Arizona House of Representatives
- In office January 1917 – December 1918
- Constituency: Maricopa County

Member of the Arizona Senate from the Maricopa County district
- In office January 1919 – December 1920
- Preceded by: Ernest Hall
- Succeeded by: C. M. Stoddard

Personal details
- Party: Republican
- Profession: Politician

= C. C. Green =

American politician from Arizona

Charles C. Green was an American rancher and politician from Arizona. He served a single term in the Arizona House of Representatives during the 3rd Arizona State Legislature, followed by a single term in the Arizona State Senate during the 4th Arizona State Legislature.

==Biography==
Green was born in 1868. In 1885 Green was involved in the hotel business in Cleveland, Ohio. He moved to Arizona in October 1886. Green married Nannie Barkley on October 12, 1892. The couple had five children, four daughters, Julia, Frances, Alleen, Helen, and one son, C. Baird. In 1895 Green purchased the Holstein Dairy Farm.

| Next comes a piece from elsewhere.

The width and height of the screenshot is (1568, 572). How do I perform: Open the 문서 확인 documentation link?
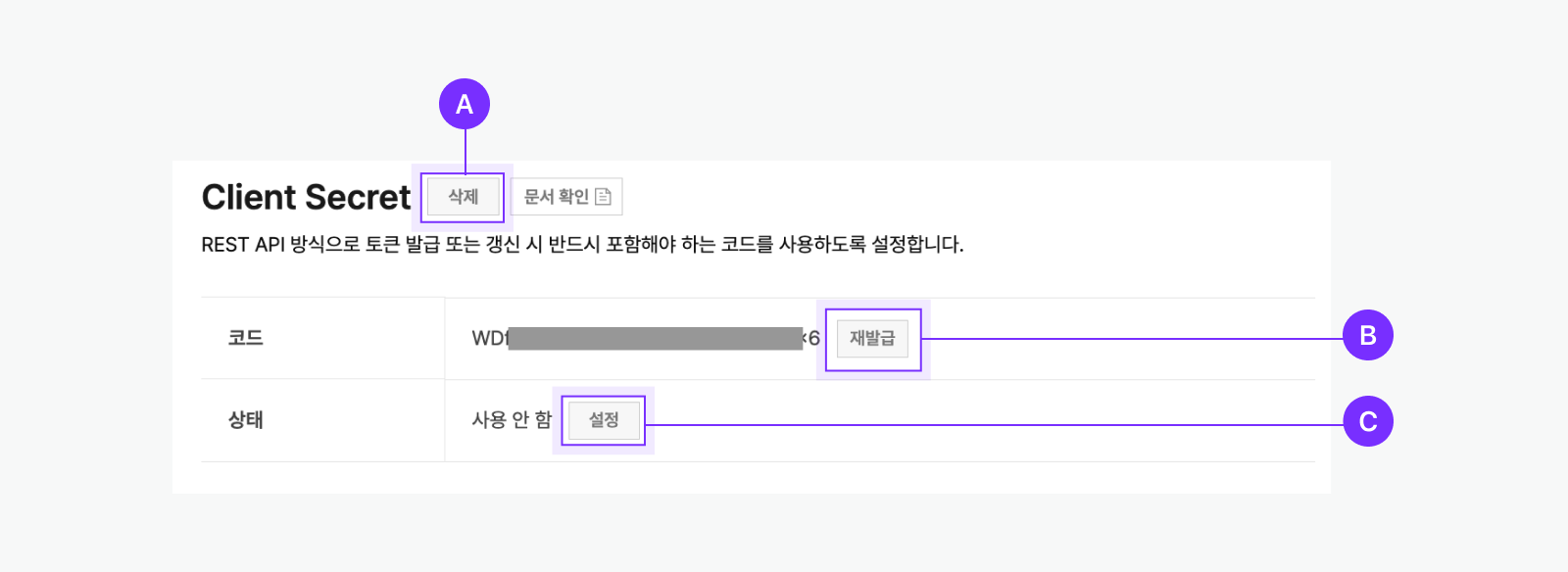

In the early 1900s Green owned a ranch outside of Phoenix, Arizona, in the Cartwright area. In 1910, he and two partners opened up the Glendale Hay & Gray Company.

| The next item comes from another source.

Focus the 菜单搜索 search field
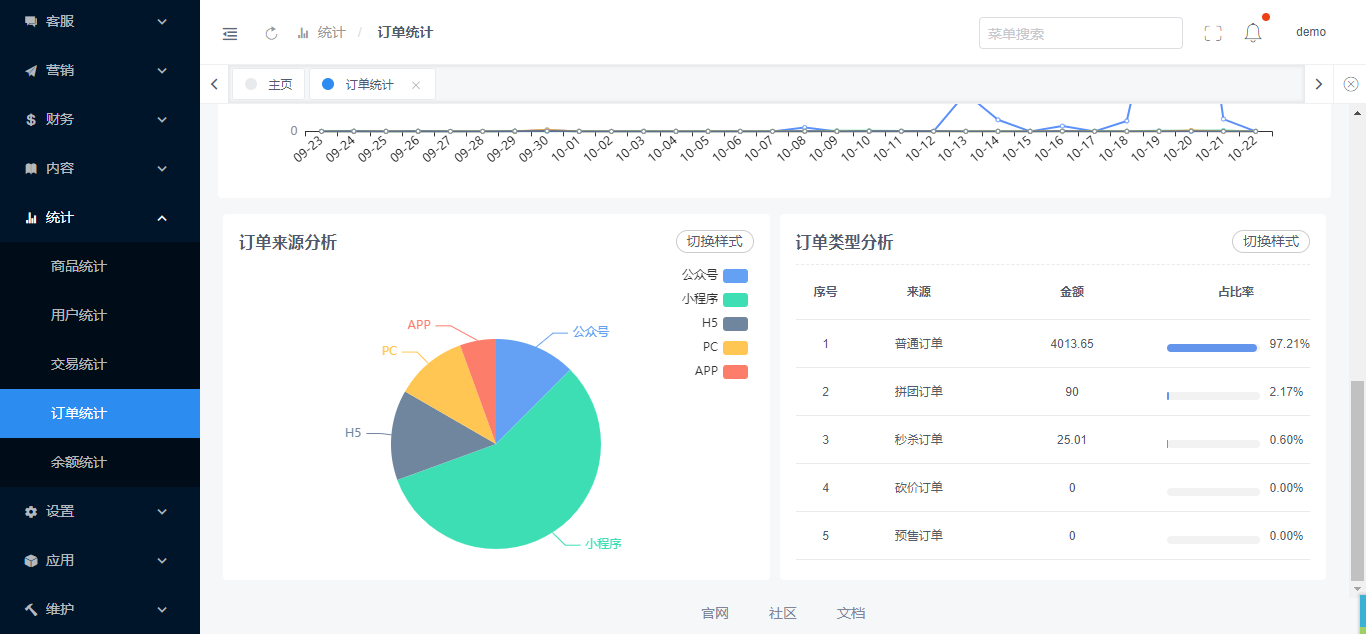The image size is (1366, 634). pos(1080,33)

In 1911, Green ran for one of the seats on the Maricopa County Board of Supervisors. In 1915 Green was one of the charter members of the United Produce Growers' Association of Phoenix. Green helped form and served as the first president of the Maricopa Farm Improvement Association, also known as the Farmers' Union.

In 1916 he was selected to run on the Republican ticket for the Arizona House of Representatives, and was elected in November. In 1918, Green ran for the State Senate, along with the incumbent, fellow Republican H. B. Wilkinson. The pair won by a large majority in the November election. He was appointed to the Maricopa County Highway Commissioner in 1919, but forced to resign from it in 1920 due to state constitutional requirements, since he was simultaneously serving in the State Legislature. He did not run for re-election in 1920.

In 1922, Green moved his family from Glendale to Phoenix. This was followed by a move to Mesa in 1923. In 1928, Green once again ran for the State House of Representatives. While unopposed in the Republican primary, he lost in the general election to C. M. Brimhall. In 1929, Green was appointed by the Mesa City Council to the position of city farmer. The city's farm consisted of approximately 1400 acres. He remained in that position until July 1931, when he resigned. Green died in Phoenix on December 1, 1944.